Durante la conversazione, il segretario del Cor Unum ha spiegato che la filosofia di entrambe le fondazioni è quella di realizzare progetti comunitari e non di tipo personale. In alcuni casi, ha precisato, il denaro viene dato in prestito in modo che torni a poco a poco alla fondazione, perché sia così funzionale a nuovi progetti.
Tra quelli che ha più apprezzato, monsignor Dal Toso ha spiegato che “ve n’è stato uno per l’inserimento professionale di 91 giovani con ritardi mentali. Ve ne sono comunque di assai importanti, come quelli per l’irrigazione a goccia, la realizzazione di pozzi, e molti altri per la formazione della donna, in particolare in Africa”.
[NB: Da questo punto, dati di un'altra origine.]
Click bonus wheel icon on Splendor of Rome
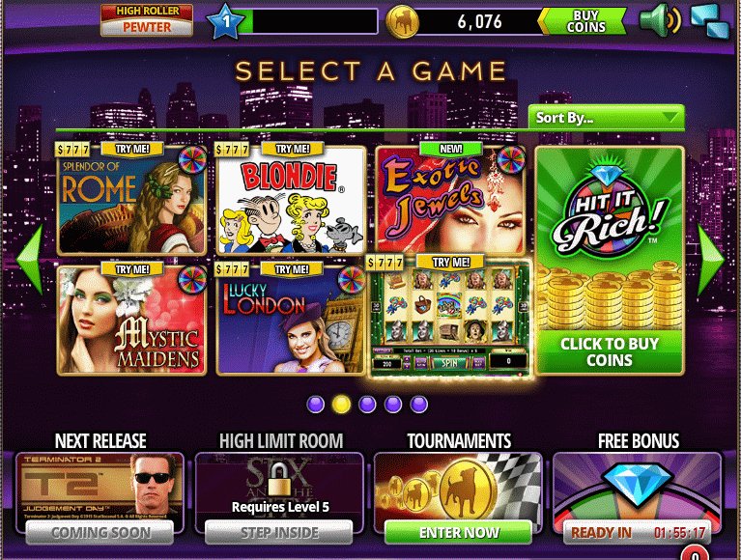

Ha poi ricordato la realizzazione di “un banco alimentare costato di 100mila dollari” e, ad Arequipa, in Perù, “un corso per l’inserimento nel mondo del lavoro per madri con figli sotto i cinque anni”. Dal Toso ha riconosciuto che i costi, nei paesi in via di sviluppo sono assai più bassi, al punto che “ho visto la costruzione di una scuola con soli 5 milioni di euro”.
In conclusione Dal Toso ha ricordato che nei progetti di cooperazione è necessario tenere viva l’idea della promozione integrale che è il grande problema degli aiuti umanitari. “La domanda non è solamente quanto aiuto si da, ma come e quanto i progetti promuovono la libertà della persona”.
La Chiesa intende sviluppare sempre la centralità della persona, il che significa che intende promuovere tutte le dimensioni della libertà in maniera che le persone possano decidere in maniera responsabile.
Superando i modelli degli anni Settanta i quali proponevano di soddisfare solo le necessità materiali, senza tener conto di quelle culturali, oggi si privilegia l’idea di uno sviluppo integrale.
Per quanto riguarda la situazione in Siria, monsignor Dal Toso ha ricordato che “per volontà di Papa Francesco, oggi Cor Unum sta dando priorità alla Siria e la presenza della Chiesa si realizza attraverso l’assistenza e la promozione dei diritti umani”.
Il prelato ha ricordato che lo sforzo della Chiesa in queste zone è grande in termini di “persone e di aiuto”, con un importante lavoro di coordinamento.
L’aiuto è tale che copre gran parte del territorio siriano, anche se ci sono parti con tante limitazioni e materiali che scarseggiano. Il coordinamento è organizzato insieme al Jesuit Refugee Service, che svolge un’attività su base capillare.
Interessante notare che nella riunione con i Vescovi della Regione che si è tenuta a Beirut lo scorso 6 dicembre, molti hanno detto che “le persone si rivolgono alla Chiesa cattolica perché sanno dove andare”. Questo accade perché “capiscono che il vescovo è anche un padre”.